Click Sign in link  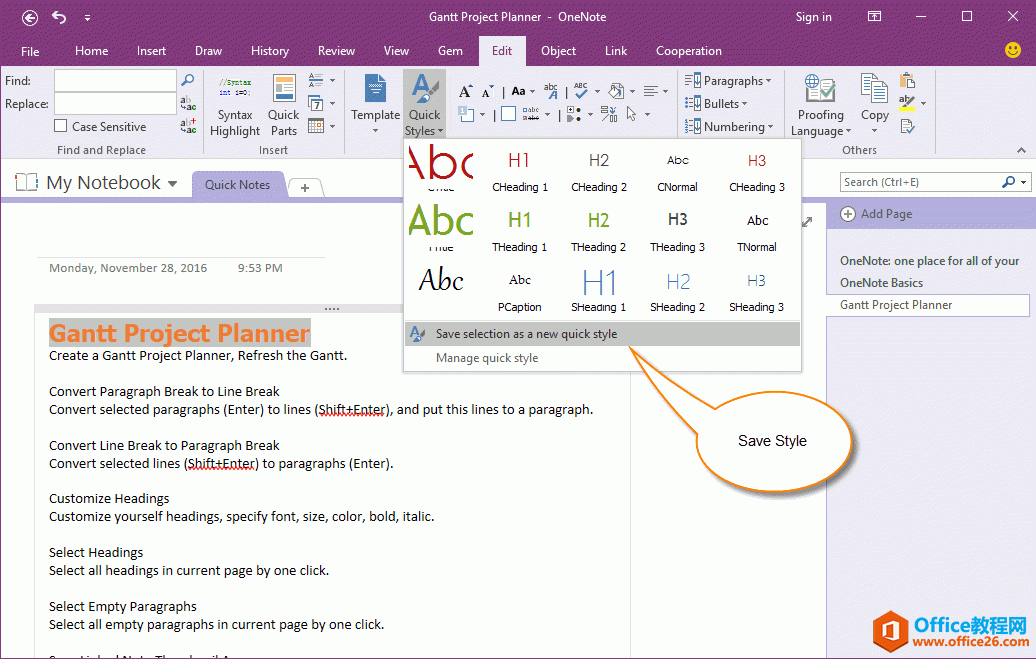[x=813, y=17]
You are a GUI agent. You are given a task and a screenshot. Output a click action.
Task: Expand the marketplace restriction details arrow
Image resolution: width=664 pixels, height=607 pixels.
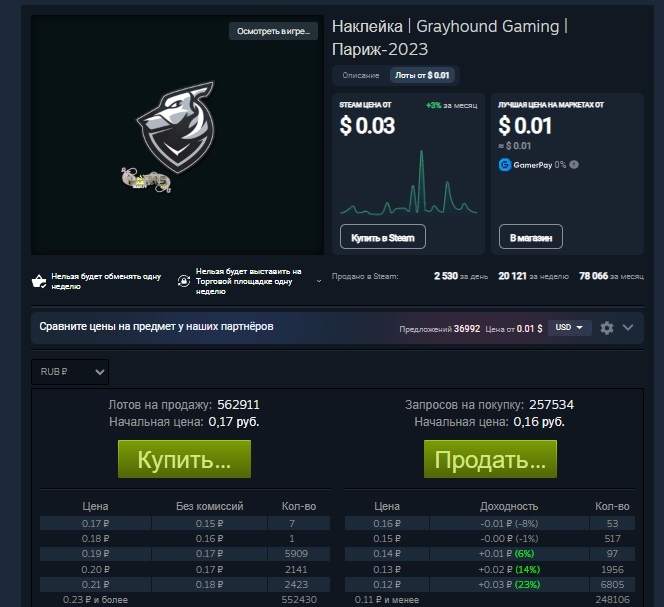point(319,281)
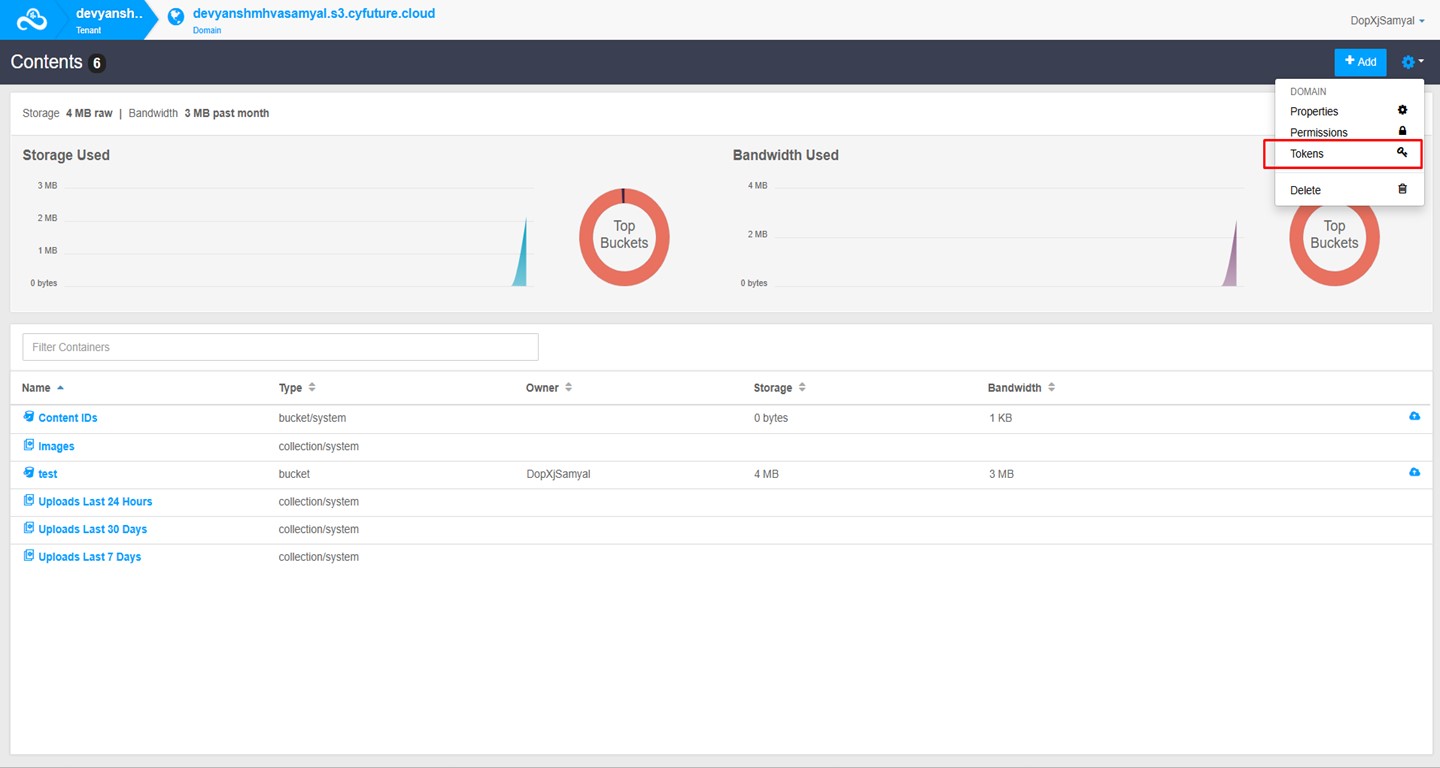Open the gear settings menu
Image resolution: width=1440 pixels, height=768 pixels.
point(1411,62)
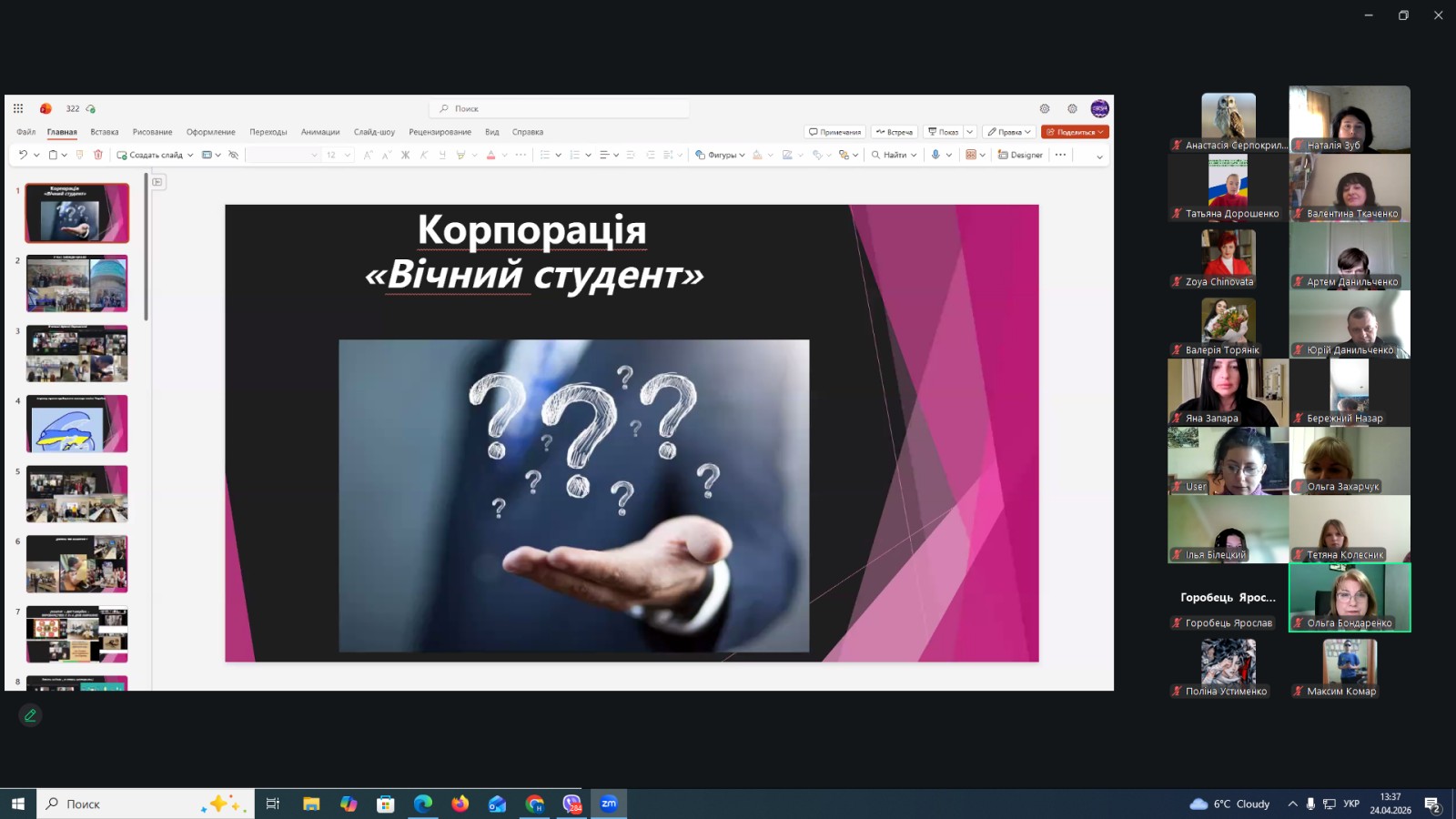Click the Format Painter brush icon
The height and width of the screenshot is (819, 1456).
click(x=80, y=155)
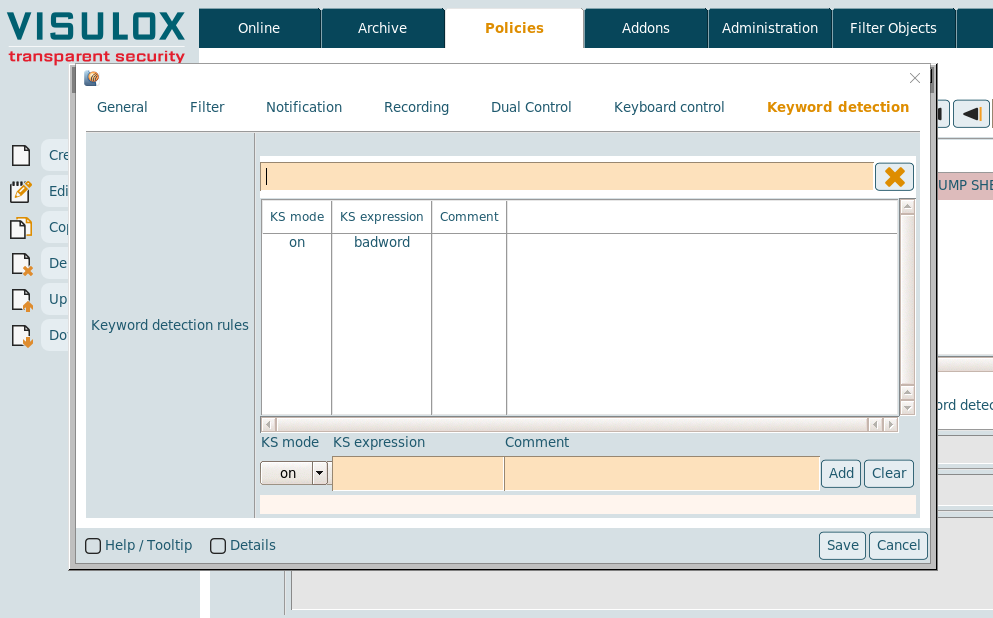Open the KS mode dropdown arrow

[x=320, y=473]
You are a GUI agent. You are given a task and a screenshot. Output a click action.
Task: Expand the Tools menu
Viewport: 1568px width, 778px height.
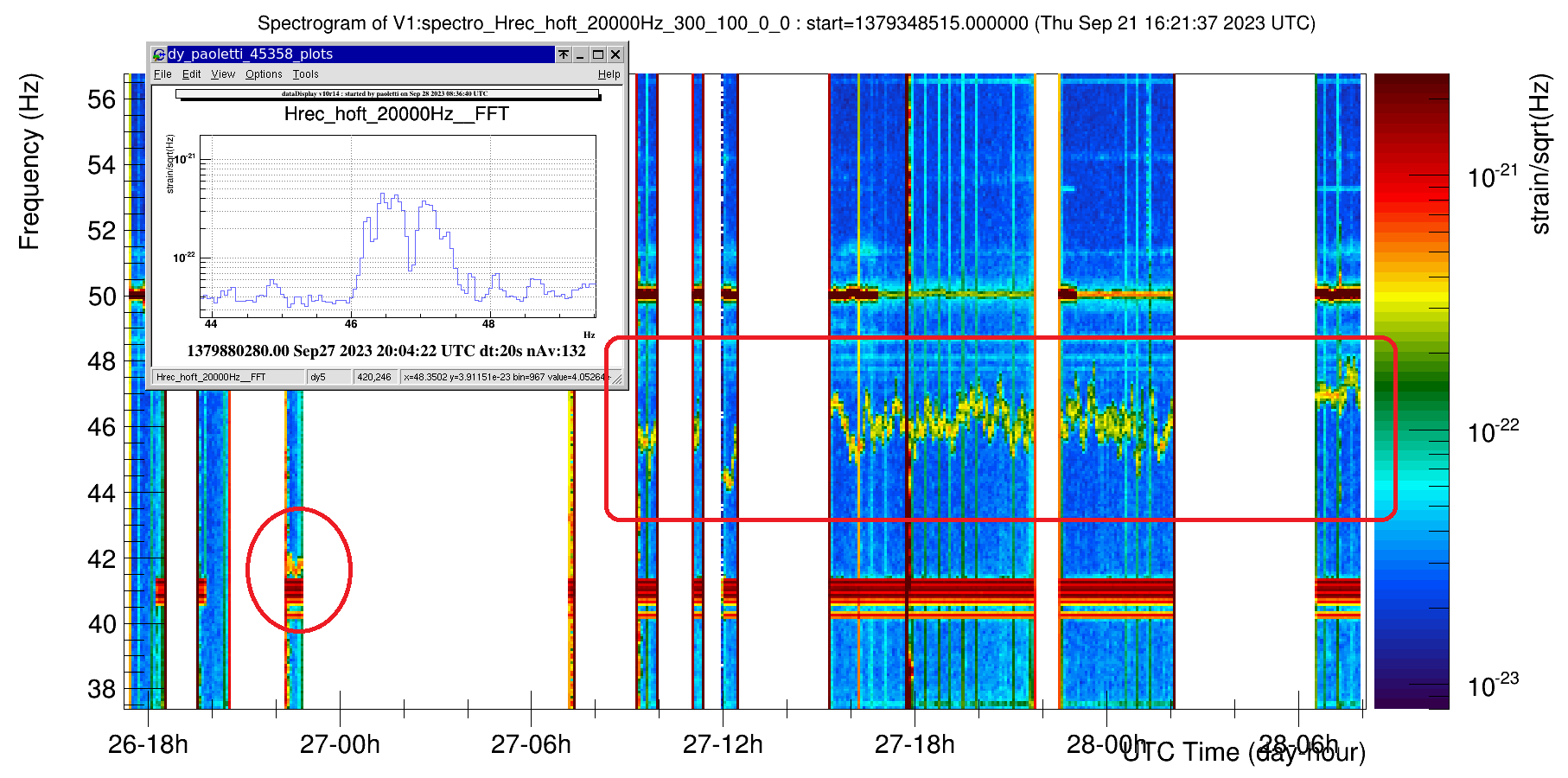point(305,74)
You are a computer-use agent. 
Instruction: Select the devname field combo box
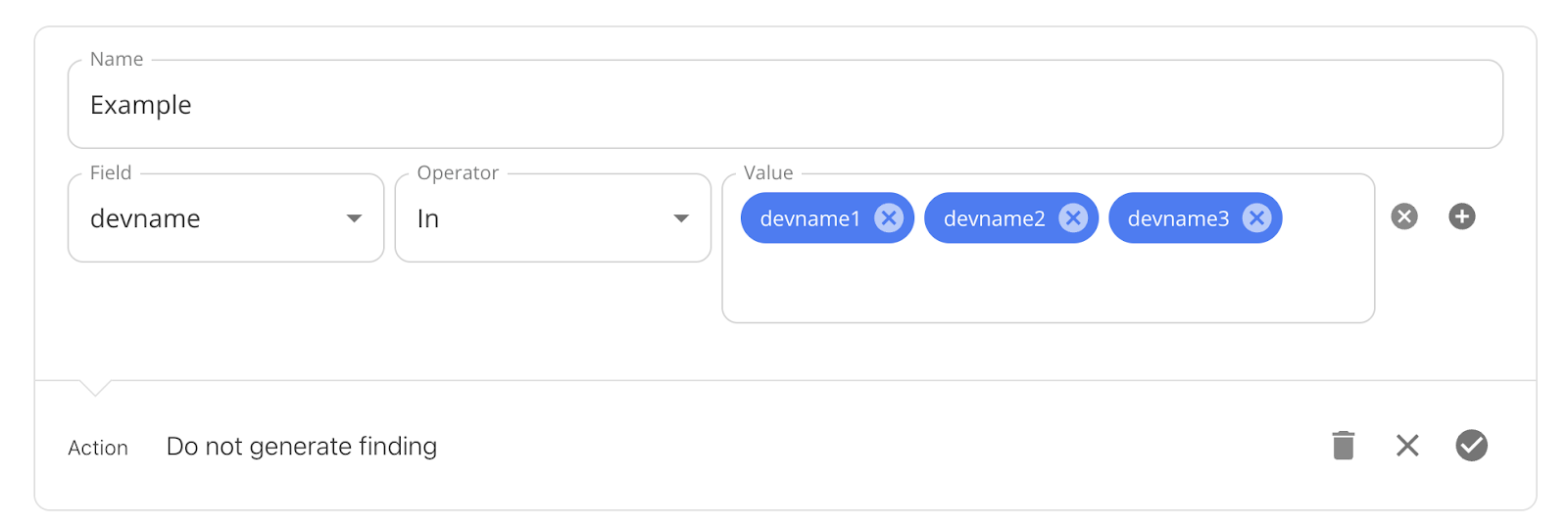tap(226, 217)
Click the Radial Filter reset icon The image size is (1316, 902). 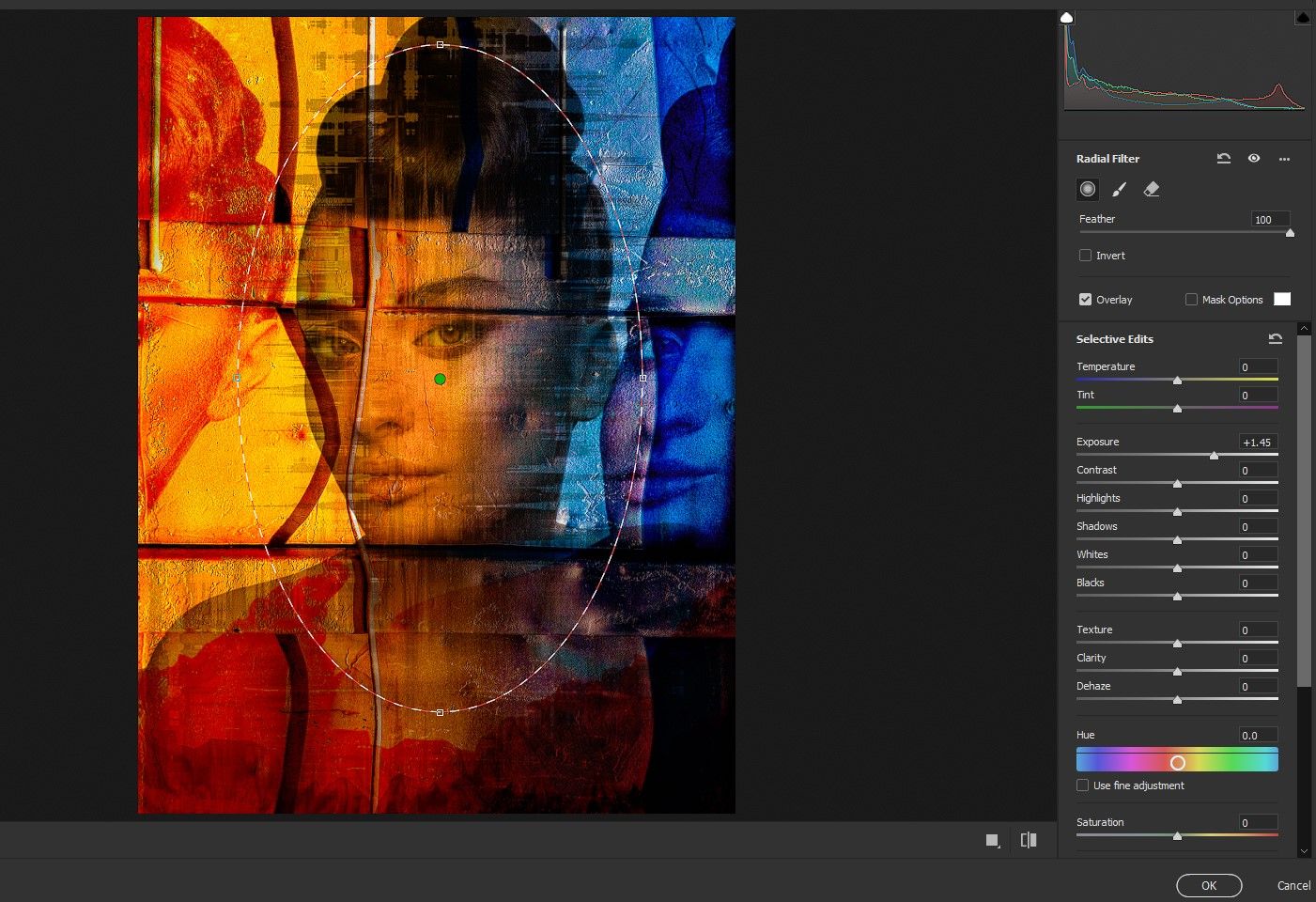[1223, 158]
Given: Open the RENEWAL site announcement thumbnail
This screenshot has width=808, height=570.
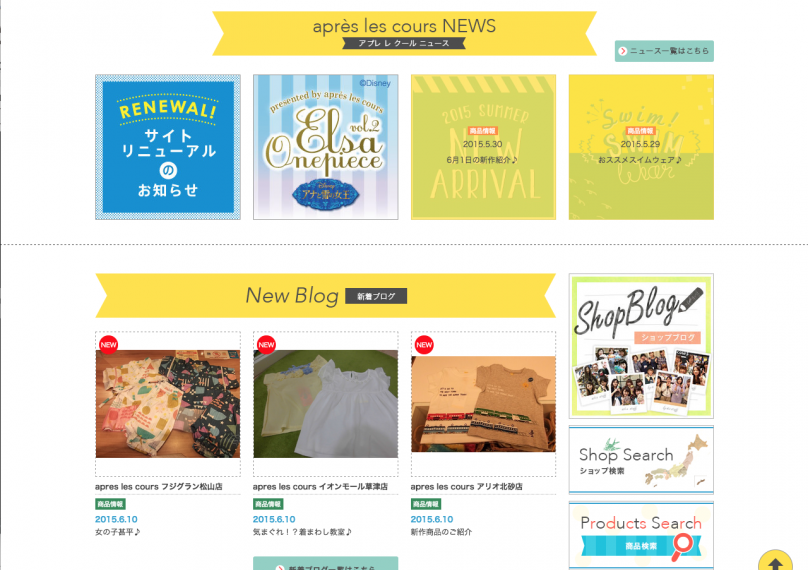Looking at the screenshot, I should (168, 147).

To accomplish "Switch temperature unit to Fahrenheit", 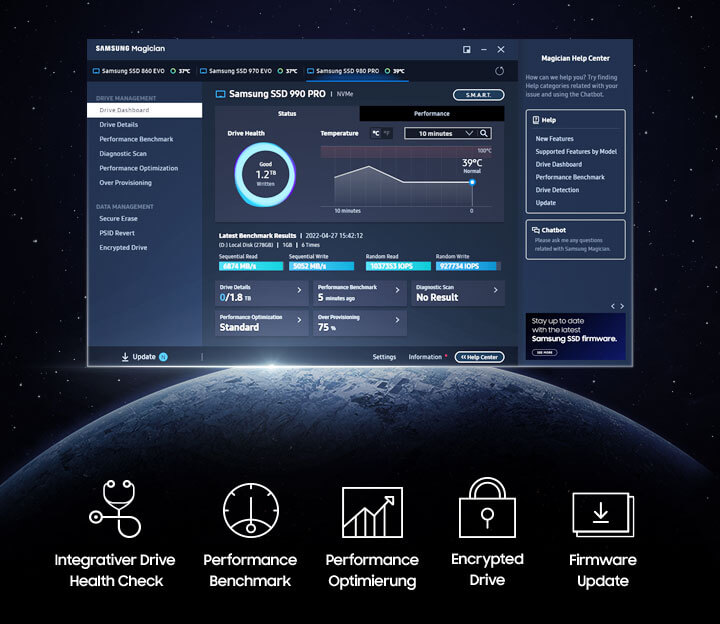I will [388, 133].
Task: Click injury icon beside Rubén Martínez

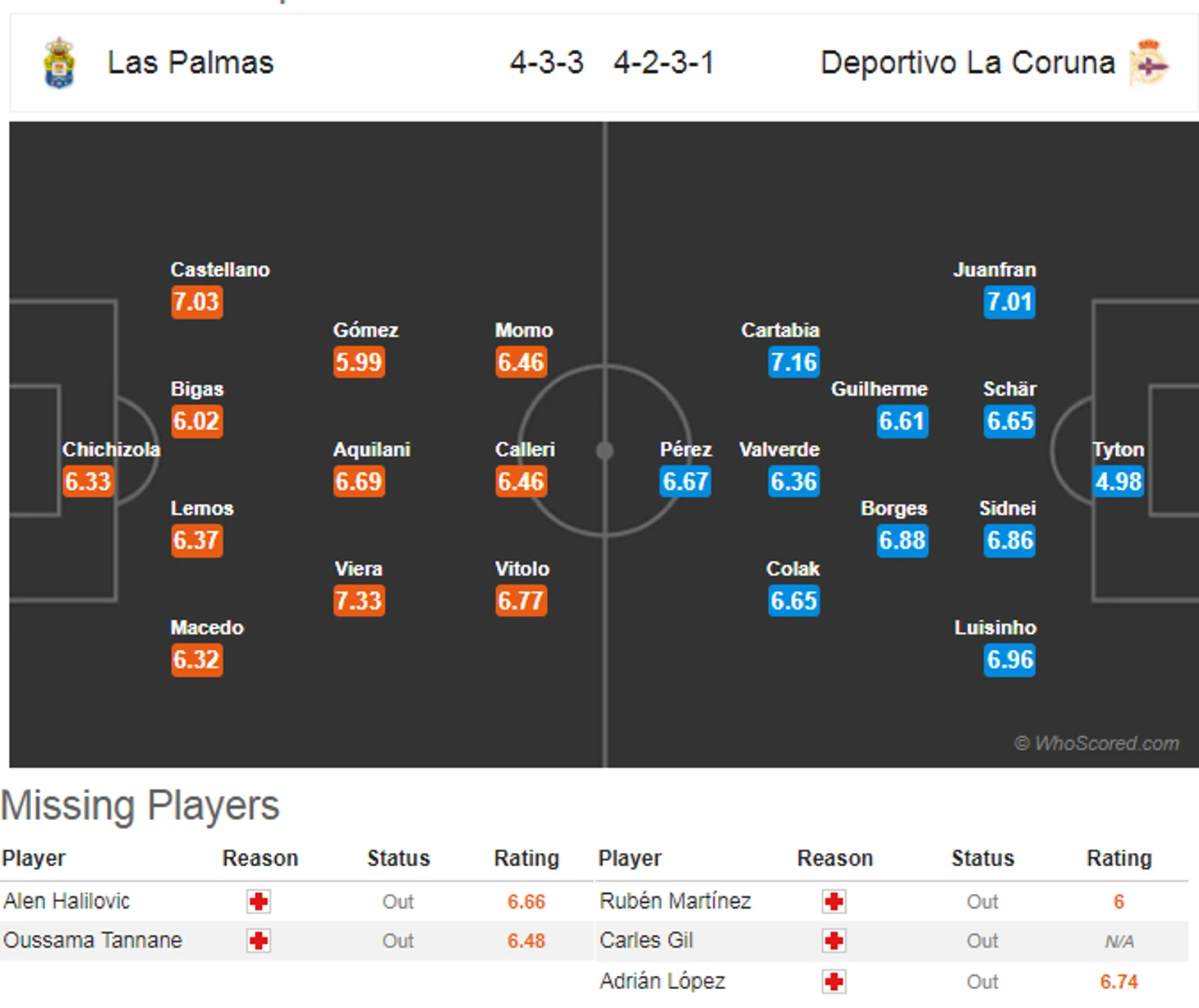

#### What needs to be done
Give the count of lines in the data above that hold the string "Expand", with no additional words.

#### The answer
2